Your assignment: Write out the full listing exactly as it appears below.

Data records:
┌──
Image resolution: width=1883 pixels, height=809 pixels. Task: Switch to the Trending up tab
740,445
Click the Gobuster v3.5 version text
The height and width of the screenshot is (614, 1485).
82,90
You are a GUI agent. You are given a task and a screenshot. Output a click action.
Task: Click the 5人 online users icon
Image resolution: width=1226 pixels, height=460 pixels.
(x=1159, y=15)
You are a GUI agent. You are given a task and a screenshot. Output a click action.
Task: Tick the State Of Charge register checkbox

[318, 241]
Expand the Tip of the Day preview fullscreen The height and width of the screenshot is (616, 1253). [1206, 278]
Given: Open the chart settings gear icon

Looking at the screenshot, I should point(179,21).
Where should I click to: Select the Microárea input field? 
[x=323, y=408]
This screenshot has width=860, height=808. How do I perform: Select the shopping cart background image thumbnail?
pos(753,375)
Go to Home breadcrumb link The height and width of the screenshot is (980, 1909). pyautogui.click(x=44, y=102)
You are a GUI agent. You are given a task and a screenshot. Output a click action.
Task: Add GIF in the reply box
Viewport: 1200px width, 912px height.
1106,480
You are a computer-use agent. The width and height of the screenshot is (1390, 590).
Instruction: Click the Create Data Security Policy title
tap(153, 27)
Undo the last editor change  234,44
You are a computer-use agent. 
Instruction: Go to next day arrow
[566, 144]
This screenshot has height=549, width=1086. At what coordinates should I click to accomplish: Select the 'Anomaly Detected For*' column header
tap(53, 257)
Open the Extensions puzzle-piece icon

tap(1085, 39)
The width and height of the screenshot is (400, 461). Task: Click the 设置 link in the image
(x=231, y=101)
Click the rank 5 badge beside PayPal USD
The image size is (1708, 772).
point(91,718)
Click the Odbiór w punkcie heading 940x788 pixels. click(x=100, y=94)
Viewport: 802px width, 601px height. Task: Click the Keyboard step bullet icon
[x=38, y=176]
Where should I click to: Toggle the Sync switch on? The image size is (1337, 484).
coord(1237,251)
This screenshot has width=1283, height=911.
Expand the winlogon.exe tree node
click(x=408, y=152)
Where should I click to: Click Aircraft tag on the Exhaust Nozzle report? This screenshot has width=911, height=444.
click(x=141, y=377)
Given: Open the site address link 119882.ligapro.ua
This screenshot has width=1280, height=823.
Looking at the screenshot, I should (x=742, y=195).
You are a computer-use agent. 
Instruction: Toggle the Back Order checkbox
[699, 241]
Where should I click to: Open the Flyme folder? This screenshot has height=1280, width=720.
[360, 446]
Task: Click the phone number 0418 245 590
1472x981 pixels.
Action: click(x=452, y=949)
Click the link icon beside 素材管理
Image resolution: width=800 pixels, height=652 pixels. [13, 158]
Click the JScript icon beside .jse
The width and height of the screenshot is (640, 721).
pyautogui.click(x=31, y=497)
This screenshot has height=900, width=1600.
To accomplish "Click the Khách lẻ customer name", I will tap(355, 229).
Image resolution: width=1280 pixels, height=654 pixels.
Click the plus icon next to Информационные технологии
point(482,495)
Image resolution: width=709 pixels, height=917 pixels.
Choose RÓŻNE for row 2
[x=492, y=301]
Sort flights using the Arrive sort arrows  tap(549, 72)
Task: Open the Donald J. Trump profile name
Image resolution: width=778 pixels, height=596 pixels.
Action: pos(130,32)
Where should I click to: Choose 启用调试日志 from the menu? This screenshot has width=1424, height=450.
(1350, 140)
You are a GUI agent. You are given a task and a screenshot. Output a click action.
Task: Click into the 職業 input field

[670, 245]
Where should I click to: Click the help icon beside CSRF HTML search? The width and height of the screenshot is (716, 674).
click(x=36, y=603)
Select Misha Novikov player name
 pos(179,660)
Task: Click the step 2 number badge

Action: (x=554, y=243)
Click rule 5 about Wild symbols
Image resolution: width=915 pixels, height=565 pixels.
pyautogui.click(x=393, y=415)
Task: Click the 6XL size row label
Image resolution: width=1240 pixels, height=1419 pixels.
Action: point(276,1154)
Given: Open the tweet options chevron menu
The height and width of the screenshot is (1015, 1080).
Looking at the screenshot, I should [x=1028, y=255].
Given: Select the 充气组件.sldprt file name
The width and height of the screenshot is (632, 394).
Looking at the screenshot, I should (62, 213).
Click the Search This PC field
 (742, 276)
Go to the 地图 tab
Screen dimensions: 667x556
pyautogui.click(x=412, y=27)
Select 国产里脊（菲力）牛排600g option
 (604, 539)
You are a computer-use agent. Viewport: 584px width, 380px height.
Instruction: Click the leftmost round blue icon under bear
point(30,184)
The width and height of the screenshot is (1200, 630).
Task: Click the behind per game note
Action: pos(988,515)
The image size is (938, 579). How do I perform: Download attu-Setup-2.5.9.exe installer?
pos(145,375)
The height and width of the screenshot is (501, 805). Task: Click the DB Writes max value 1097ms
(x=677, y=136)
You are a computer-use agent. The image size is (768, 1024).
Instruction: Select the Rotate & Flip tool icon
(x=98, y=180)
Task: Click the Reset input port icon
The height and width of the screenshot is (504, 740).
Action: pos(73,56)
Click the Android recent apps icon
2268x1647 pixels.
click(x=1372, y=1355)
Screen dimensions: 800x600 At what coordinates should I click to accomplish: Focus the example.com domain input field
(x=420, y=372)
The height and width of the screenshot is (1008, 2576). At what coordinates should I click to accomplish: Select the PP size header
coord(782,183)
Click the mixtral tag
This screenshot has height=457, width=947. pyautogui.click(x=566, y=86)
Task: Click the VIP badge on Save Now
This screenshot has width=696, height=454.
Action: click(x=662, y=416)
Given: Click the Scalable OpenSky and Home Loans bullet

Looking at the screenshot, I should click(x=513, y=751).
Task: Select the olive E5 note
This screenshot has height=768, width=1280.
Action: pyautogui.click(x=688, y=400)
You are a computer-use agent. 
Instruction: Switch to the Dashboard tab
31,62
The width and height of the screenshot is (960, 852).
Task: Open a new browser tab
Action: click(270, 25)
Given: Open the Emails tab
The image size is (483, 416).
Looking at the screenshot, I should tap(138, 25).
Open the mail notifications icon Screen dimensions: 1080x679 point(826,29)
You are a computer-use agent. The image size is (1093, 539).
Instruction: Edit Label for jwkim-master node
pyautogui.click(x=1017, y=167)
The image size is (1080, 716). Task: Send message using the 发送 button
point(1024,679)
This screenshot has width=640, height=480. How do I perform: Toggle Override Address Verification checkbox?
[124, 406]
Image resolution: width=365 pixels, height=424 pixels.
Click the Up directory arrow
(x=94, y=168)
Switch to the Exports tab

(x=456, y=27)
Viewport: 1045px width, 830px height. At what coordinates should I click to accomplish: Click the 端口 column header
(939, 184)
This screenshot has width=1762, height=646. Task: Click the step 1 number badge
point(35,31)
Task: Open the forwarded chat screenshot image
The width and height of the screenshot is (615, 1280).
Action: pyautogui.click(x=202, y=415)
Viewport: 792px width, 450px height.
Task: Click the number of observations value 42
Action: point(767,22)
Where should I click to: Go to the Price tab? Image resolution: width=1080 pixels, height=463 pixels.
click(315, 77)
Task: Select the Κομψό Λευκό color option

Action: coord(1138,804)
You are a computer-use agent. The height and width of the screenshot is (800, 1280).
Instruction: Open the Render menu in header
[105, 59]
└──
Reply:
Image resolution: width=1883 pixels, height=809 pixels. Task: Switch to the Trending up tab
740,445
Click the Gobuster v3.5 version text
The height and width of the screenshot is (614, 1485).
82,90
You are a GUI agent. You are given a task and a screenshot. Output a click action.
Task: Click the 5人 online users icon
Image resolution: width=1226 pixels, height=460 pixels.
(x=1159, y=15)
You are a GUI agent. You are given a task and a screenshot. Output a click action.
Task: Tick the State Of Charge register checkbox

[318, 241]
Expand the Tip of the Day preview fullscreen The height and width of the screenshot is (616, 1253). [1206, 278]
Given: Open the chart settings gear icon

Looking at the screenshot, I should point(179,21).
Where should I click to: Select the Microárea input field? 
[x=323, y=408]
This screenshot has width=860, height=808. How do I perform: Select the shopping cart background image thumbnail?
pos(753,375)
Go to Home breadcrumb link The height and width of the screenshot is (980, 1909). pyautogui.click(x=44, y=102)
You are a GUI agent. You are given a task and a screenshot. Output a click action.
Task: Add GIF in the reply box
Viewport: 1200px width, 912px height.
1106,480
You are a computer-use agent. The width and height of the screenshot is (1390, 590).
Instruction: Click the Create Data Security Policy title
tap(153, 27)
Undo the last editor change  234,44
You are a computer-use agent. 
Instruction: Go to next day arrow
[566, 144]
This screenshot has height=549, width=1086. At what coordinates should I click to accomplish: Select the 'Anomaly Detected For*' column header
tap(53, 257)
Open the Extensions puzzle-piece icon

tap(1085, 39)
The width and height of the screenshot is (400, 461). Task: Click the 设置 link in the image
(x=231, y=101)
Click the rank 5 badge beside PayPal USD
The image size is (1708, 772).
point(91,718)
Click the Odbiór w punkcie heading 940x788 pixels. click(x=100, y=94)
Viewport: 802px width, 601px height. Task: Click the Keyboard step bullet icon
[x=38, y=176]
Where should I click to: Toggle the Sync switch on? The image size is (1337, 484).
coord(1237,251)
This screenshot has width=1283, height=911.
Expand the winlogon.exe tree node
click(x=408, y=152)
Where should I click to: Click Aircraft tag on the Exhaust Nozzle report? This screenshot has width=911, height=444.
click(x=141, y=377)
Given: Open the site address link 119882.ligapro.ua
This screenshot has width=1280, height=823.
Looking at the screenshot, I should (x=742, y=195).
You are a computer-use agent. 
Instruction: Toggle the Back Order checkbox
[699, 241]
Where should I click to: Open the Flyme folder? This screenshot has height=1280, width=720.
[360, 446]
Task: Click the phone number 0418 245 590
1472x981 pixels.
Action: click(x=452, y=949)
Click the link icon beside 素材管理
Image resolution: width=800 pixels, height=652 pixels. [13, 158]
Click the JScript icon beside .jse
The width and height of the screenshot is (640, 721).
pyautogui.click(x=31, y=497)
This screenshot has height=900, width=1600.
To accomplish "Click the Khách lẻ customer name", I will tap(355, 229).
Image resolution: width=1280 pixels, height=654 pixels.
Click the plus icon next to Информационные технологии
point(482,495)
Image resolution: width=709 pixels, height=917 pixels.
Choose RÓŻNE for row 2
[x=492, y=301]
Sort flights using the Arrive sort arrows  tap(549, 72)
Task: Open the Donald J. Trump profile name
Image resolution: width=778 pixels, height=596 pixels.
Action: pos(130,32)
Where should I click to: Choose 启用调试日志 from the menu? This screenshot has width=1424, height=450.
(1350, 140)
You are a GUI agent. You are given a task and a screenshot. Output a click action.
Task: Click into the 職業 input field

[670, 245]
Where should I click to: Click the help icon beside CSRF HTML search? The width and height of the screenshot is (716, 674).
click(x=36, y=603)
Select Misha Novikov player name
 pos(179,660)
Task: Click the step 2 number badge

Action: (x=554, y=243)
Click rule 5 about Wild symbols
Image resolution: width=915 pixels, height=565 pixels.
pyautogui.click(x=393, y=415)
Task: Click the 6XL size row label
Image resolution: width=1240 pixels, height=1419 pixels.
Action: point(276,1154)
Given: Open the tweet options chevron menu
The height and width of the screenshot is (1015, 1080).
Looking at the screenshot, I should [x=1028, y=255].
Given: Select the 充气组件.sldprt file name
The width and height of the screenshot is (632, 394).
Looking at the screenshot, I should (62, 213).
Click the Search This PC field
 (742, 276)
Go to the 地图 tab
Screen dimensions: 667x556
pyautogui.click(x=412, y=27)
Select 国产里脊（菲力）牛排600g option
 (604, 539)
You are a computer-use agent. Viewport: 584px width, 380px height.
Instruction: Click the leftmost round blue icon under bear
point(30,184)
The width and height of the screenshot is (1200, 630).
Task: Click the behind per game note
Action: pos(988,515)
The image size is (938, 579). How do I perform: Download attu-Setup-2.5.9.exe installer?
pos(145,375)
The height and width of the screenshot is (501, 805). Task: Click the DB Writes max value 1097ms
(x=677, y=136)
You are a computer-use agent. The image size is (768, 1024).
Instruction: Select the Rotate & Flip tool icon
(x=98, y=180)
Task: Click the Reset input port icon
The height and width of the screenshot is (504, 740).
Action: pos(73,56)
Click the Android recent apps icon
2268x1647 pixels.
click(x=1372, y=1355)
Screen dimensions: 800x600 At what coordinates should I click to accomplish: Focus the example.com domain input field
(x=420, y=372)
The height and width of the screenshot is (1008, 2576). At what coordinates should I click to accomplish: Select the PP size header
coord(782,183)
Click the mixtral tag
This screenshot has height=457, width=947. pyautogui.click(x=566, y=86)
Task: Click the VIP badge on Save Now
This screenshot has width=696, height=454.
Action: click(x=662, y=416)
Given: Click the Scalable OpenSky and Home Loans bullet

Looking at the screenshot, I should click(x=513, y=751).
Task: Select the olive E5 note
This screenshot has height=768, width=1280.
Action: pyautogui.click(x=688, y=400)
You are a computer-use agent. 
Instruction: Switch to the Dashboard tab
31,62
The width and height of the screenshot is (960, 852).
Task: Open a new browser tab
Action: click(270, 25)
Given: Open the Emails tab
The image size is (483, 416).
Looking at the screenshot, I should tap(138, 25).
Open the mail notifications icon Screen dimensions: 1080x679 point(826,29)
You are a computer-use agent. The image size is (1093, 539).
Instruction: Edit Label for jwkim-master node
pyautogui.click(x=1017, y=167)
The image size is (1080, 716). Task: Send message using the 发送 button
point(1024,679)
This screenshot has width=640, height=480. How do I perform: Toggle Override Address Verification checkbox?
[124, 406]
Image resolution: width=365 pixels, height=424 pixels.
Click the Up directory arrow
(x=94, y=168)
Switch to the Exports tab

(x=456, y=27)
Viewport: 1045px width, 830px height. At what coordinates should I click to accomplish: Click the 端口 column header
(939, 184)
This screenshot has width=1762, height=646. Task: Click the step 1 number badge
point(35,31)
Task: Open the forwarded chat screenshot image
The width and height of the screenshot is (615, 1280).
Action: pyautogui.click(x=202, y=415)
Viewport: 792px width, 450px height.
Task: Click the number of observations value 42
Action: point(767,22)
Where should I click to: Go to the Price tab? Image resolution: width=1080 pixels, height=463 pixels.
click(315, 77)
Task: Select the Κομψό Λευκό color option

Action: coord(1138,804)
You are a computer-use agent. The height and width of the screenshot is (800, 1280).
Instruction: Open the Render menu in header
[105, 59]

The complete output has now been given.